I’m trying out meta learning in PyTorch, and I’m having trouble propagating gradients through the parameters of an nn.Module. Here’s a simplified example that’s not working as I had expected:

import torch
from torch import nn
net = nn.Linear(2, 1)
x = torch.tensor([[1., 2.]])
y = torch.tensor([[2.]])
loss = (net(x) - y)**2
grads = torch.autograd.grad(loss, net.parameters(), create_graph=True)
net2 = nn.Linear(2, 1)
net2.weight.data = net2.weight.data - 0.01*grads[0]
net2.bias.data = net2.bias.data - 0.01*grads[1]
loss2 = (net2(x) - y)**2
loss2.backward()
print net2.weight.grad # This is populated as expected
print net.weight.grad # This is 'None', which is not what I'd like

The gradients of net are stored in grads.
If you call loss.backward() the parameter gradients will be populated and you will get the same gradients as in grads in your last print statement.

Yes, but I’d like gradients of loss2 with respect to the original parameters (i.e… dloss2_by_dnetweight and not dloss_by_dnetweight).

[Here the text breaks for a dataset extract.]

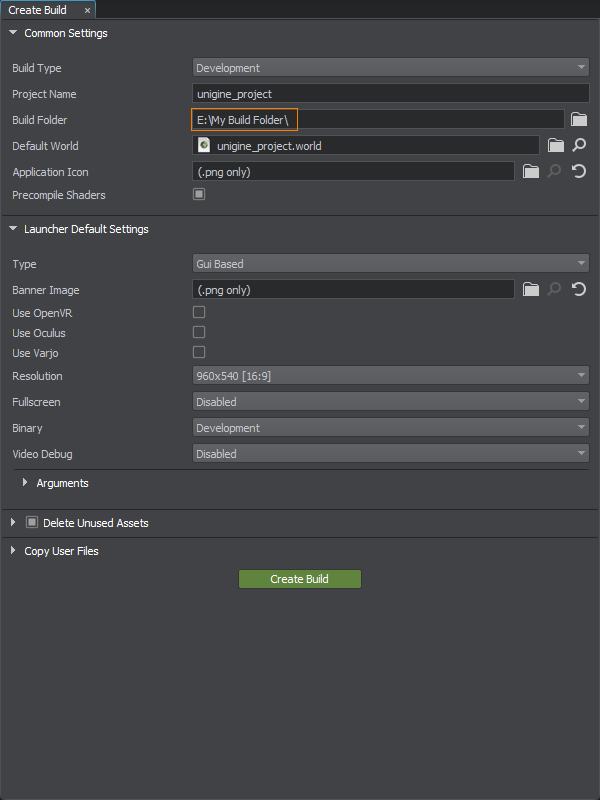The image size is (600, 800).
Task: Enable the Use OpenVR checkbox
Action: pos(199,313)
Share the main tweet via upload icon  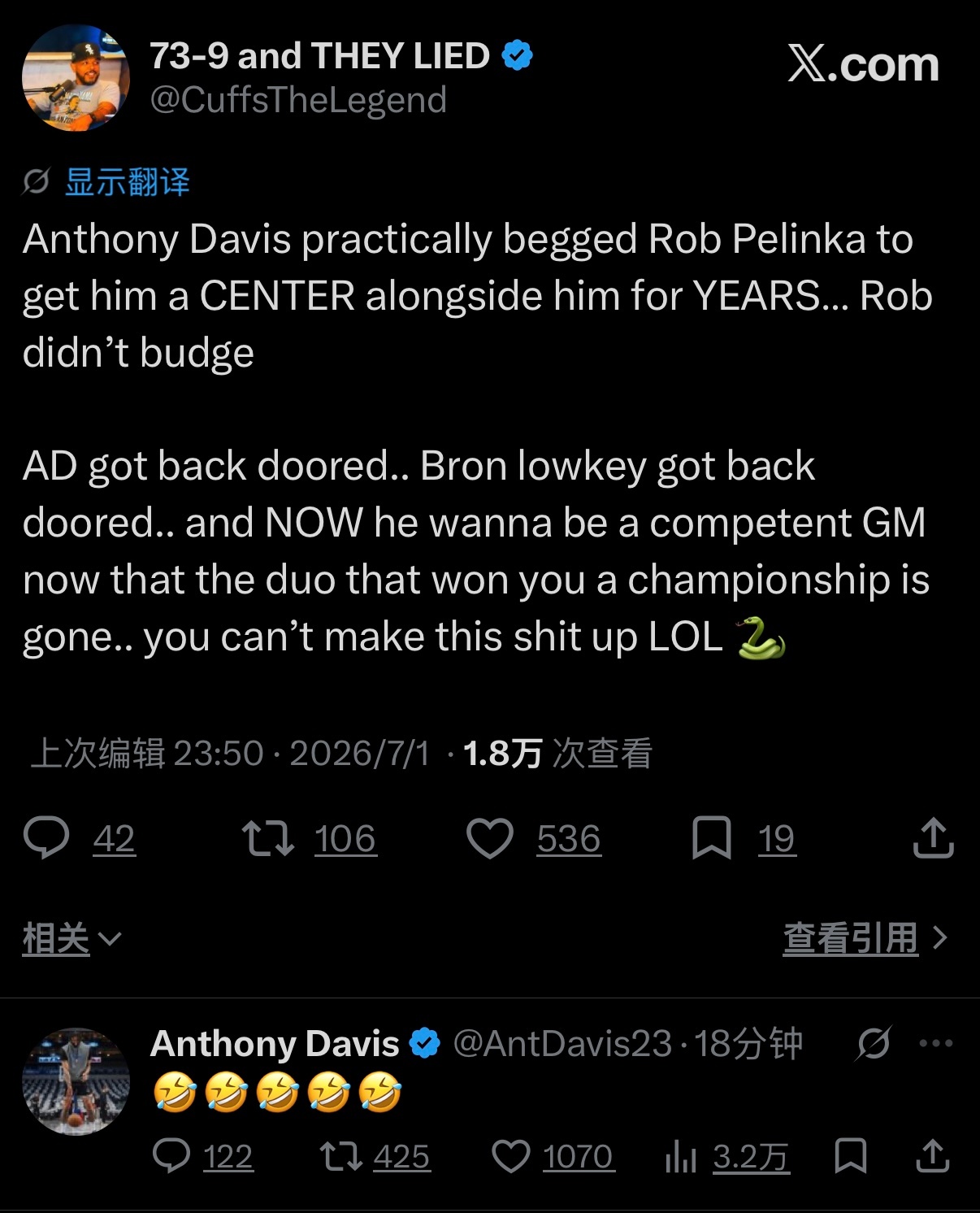point(933,837)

To be clear, there’s no problem if torch.nn.functional is used with manually defined weights like this:

import torch
from torch import nn
from torch.nn import functional as F
w = torch.tensor([[1., 2.]], requires_grad=True)
x = torch.tensor([[3., 2.]])
y = torch.tensor([[2.]])
f = F.linear(x, w)
loss = (f - y)**2
grads = torch.autograd.grad(loss, w, create_graph=True)
w2 = w - 0.01*grads[0]
f2 = F.linear(x, w2)
loss2 = (f2 - y)**2
loss2.backward()
print w.grad # This works as expected.

My problem is with propagating gradients through nn.Parameter of an nn.Module.